Nel caso di melanomi sottili (stadio IA), alla biopsia escissionale della lesione primitiva, segue un semplice intervento di ampliamento della zona bioptica precedente.
Nei casi di melanoma primitivo con uno spessore maggiore o uguale a 1 mm, contestualmente all’ampliamento chirurgico si effettua la biopsia del linfonodo sentinella. In caso di ulcerazione, tale procedura viene effettuata per spessori della lesione maggiori o uguali a 0.75mm. Solo in caso d’interessamento metastatico del linfonodo sentinella si procederà all’asportazione completa dei linfonodi della stazione interessata. In caso d’interessamento linfonodale (stadio III) o nel caso di una lesione primitiva con spessore maggiore di 3,5 mm o in presenza di ulcerazione (stadio IIB-IIC) dopo l’intervento chirurgico può essere proposto un trattamento adiuvante, allo scopo di ridurre il rischio di recidiva.
Attualmente l’unico trattamento adiuvante registrato è l’interferone alfa ricombinante.
Quando il melanoma si presenta in fase metastatica (IV stadio) l’intervento chirurgico può essere proposto solo nel caso in cui si possa ottenere la rimozione completa di tutte le sedi metastatiche ed è riservata a pazienti che hanno un interessamento metastatico limitato.
Nuove frontiere terapeutiche: i farmaci a bersaglio molecolare specifico
Con l’avvento dei farmaci a bersaglio molecolare specifico (vemurafenib, dabrafenib, trametinib e cobimetinib) e dei nuovi agenti immunoterapici (ipilimumab, nivolumab, pembrolizumab), l’approccio terapeutico al paziente con melanoma metastatico è cambiato radicalmente.
Circa il 40-50% dei melanomi cutanei ha una mutazione in V600 del gene BRAF. Tale mutazione identifica i pazienti che possono beneficiare del trattamento con la combinazione di farmaci a bersaglio molecolare specifico (dabrafenib/trametinibo emurafenib/cobimetinib).
Anche l’impiego di nuovi anticorpi monoclonali in grado di attivare una risposta immunologica efficace nei confronti del melanoma (immunoterapia di precisione) ha rappresentato una svolta innovativa nella terapia del melanoma metastatico. Attualmente, sono utilizzati anticorpi anti-CTLA-4 (ipilimumab) e anti- PD-1 (nivolumab e pembrolizumab). Tali farmaci si sono dimostrati attivi anche nei melanomi con mutazioni a carico di BRAF, NRAS e cKIT. Il trattamento con ipilimumab si è dimostrato in grado di prolungare significativamente la sopravvivenza dei pazienti con melanoma avanzato; di questi, circa il 20% sono ancora vivi a 10 anni dall’inizio del trattamento. Tuttavia, gli anti-PD-1 (nivolumab e pembrolizumab) hanno dimostrato un’efficacia e un profilo di tossicità nettamente migliori dell’ipilimumab. Tutti gli anticorpi, ipilimumab, nivolumab e pembrolizumab, sono stati approvati in Italia per il trattamento del melanoma avanzato in prima e seconda linea.

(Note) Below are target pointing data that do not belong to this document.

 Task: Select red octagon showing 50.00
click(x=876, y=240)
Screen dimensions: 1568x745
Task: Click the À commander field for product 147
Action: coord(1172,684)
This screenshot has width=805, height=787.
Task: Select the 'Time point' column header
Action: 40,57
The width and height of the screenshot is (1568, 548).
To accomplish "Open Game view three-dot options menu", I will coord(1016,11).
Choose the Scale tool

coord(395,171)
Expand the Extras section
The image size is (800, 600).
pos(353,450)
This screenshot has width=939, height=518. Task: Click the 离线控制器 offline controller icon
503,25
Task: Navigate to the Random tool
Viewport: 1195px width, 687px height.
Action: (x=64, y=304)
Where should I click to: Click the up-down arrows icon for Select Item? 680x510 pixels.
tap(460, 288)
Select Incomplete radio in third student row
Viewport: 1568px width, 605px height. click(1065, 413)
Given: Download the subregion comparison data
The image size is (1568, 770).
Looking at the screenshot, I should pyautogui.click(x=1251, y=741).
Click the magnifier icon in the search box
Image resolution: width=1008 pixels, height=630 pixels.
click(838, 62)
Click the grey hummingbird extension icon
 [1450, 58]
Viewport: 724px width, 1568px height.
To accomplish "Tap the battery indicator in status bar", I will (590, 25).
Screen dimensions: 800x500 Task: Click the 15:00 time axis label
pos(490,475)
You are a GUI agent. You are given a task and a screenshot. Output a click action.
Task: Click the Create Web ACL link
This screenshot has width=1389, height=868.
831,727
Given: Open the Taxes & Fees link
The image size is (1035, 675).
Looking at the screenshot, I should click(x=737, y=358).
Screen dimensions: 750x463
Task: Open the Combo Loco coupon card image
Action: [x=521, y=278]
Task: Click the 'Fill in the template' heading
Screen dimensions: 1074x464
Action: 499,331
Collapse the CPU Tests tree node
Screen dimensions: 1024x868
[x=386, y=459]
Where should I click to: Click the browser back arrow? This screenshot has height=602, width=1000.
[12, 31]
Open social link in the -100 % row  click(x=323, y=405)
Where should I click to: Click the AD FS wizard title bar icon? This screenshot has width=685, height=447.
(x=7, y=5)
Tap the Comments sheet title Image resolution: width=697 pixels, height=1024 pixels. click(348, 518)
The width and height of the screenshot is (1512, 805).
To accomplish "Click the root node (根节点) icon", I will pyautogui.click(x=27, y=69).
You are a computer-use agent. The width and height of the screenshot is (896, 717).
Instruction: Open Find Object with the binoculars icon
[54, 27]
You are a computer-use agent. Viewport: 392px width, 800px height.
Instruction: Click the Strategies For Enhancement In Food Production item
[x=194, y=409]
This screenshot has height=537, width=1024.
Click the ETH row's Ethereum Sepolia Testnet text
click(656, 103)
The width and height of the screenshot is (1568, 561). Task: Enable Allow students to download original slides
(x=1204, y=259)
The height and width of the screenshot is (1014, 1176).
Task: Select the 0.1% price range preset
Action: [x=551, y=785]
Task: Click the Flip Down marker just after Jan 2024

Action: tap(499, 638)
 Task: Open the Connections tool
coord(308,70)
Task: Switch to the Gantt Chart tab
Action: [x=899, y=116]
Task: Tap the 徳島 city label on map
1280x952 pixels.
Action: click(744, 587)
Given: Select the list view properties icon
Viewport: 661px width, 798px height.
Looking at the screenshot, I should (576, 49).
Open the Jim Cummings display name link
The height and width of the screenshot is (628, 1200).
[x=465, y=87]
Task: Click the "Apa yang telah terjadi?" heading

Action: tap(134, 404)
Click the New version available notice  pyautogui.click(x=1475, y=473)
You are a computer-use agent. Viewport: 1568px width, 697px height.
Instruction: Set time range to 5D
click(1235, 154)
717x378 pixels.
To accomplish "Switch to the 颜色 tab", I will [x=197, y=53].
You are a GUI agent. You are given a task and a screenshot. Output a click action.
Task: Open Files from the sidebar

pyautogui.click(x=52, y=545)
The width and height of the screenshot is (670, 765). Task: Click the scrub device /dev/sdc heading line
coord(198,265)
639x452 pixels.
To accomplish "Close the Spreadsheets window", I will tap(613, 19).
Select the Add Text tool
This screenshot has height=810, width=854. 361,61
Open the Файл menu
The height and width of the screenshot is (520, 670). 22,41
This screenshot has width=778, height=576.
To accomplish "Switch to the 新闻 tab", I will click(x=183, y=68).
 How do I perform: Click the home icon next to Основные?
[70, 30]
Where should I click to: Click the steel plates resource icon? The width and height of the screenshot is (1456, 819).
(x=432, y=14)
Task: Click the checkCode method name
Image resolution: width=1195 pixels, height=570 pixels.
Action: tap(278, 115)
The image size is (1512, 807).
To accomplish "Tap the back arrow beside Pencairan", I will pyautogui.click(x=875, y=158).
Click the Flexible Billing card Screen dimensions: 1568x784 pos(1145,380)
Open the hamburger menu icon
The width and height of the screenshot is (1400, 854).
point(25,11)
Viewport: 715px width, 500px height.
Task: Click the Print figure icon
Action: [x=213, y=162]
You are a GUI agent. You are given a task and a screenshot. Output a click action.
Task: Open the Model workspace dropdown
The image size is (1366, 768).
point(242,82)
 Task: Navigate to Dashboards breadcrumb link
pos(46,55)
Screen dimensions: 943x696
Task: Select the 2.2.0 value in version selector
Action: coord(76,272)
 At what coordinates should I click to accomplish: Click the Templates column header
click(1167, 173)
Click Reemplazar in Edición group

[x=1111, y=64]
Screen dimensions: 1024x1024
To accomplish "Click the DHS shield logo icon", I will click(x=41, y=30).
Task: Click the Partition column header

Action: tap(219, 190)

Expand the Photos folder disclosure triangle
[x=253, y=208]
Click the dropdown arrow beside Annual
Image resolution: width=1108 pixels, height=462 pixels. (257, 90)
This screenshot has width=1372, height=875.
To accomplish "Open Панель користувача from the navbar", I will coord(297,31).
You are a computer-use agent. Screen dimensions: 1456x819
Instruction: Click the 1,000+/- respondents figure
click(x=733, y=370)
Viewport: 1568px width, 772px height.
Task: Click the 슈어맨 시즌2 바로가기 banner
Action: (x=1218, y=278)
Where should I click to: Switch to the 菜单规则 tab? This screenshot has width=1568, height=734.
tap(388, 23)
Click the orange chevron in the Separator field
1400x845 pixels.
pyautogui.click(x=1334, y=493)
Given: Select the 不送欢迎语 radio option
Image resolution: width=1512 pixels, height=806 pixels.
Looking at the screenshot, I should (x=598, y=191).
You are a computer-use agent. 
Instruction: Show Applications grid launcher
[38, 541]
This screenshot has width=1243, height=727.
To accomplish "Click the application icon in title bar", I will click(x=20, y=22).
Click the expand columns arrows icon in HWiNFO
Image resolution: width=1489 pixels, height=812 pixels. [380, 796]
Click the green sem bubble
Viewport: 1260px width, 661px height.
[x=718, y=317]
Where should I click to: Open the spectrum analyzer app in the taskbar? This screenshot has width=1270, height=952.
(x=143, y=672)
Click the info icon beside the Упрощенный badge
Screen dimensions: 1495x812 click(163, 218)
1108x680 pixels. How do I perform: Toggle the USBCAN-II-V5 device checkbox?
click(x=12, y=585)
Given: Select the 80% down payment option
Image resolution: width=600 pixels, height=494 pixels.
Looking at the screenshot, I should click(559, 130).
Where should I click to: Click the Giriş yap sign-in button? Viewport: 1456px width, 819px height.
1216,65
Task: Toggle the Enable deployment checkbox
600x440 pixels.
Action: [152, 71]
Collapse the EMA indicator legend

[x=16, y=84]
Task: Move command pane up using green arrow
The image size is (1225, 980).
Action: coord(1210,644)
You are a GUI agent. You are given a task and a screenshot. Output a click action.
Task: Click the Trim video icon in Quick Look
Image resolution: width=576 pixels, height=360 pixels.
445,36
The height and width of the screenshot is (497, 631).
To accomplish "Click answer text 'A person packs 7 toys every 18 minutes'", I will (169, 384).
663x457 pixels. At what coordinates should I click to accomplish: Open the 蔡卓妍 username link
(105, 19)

Con l’avvento di questi farmaci innovativi, la chemioterapia trova indicazione solo nei casi in cui l’immunoterapia e la terapia a bersaglio molecolare specifica siano risultate inefficaci o in caso di resistenza farmacologica. Ancora oggi, il trattamento medico con dacarbazina in monochemioterapia è considerato il trattamento chemioterapico di prima scelta; oltre alla dacarbazina, altri agenti chemioterapici attivi sono la fotemustina e la temozolamide.
Il melanoma metastatico aveva prognosi gravissima; oggi, grazie all’introduzione di farmaci a bersaglio molecolare specifico e dell’immunoterapia di precisione, la prognosi è nettamente migliorata.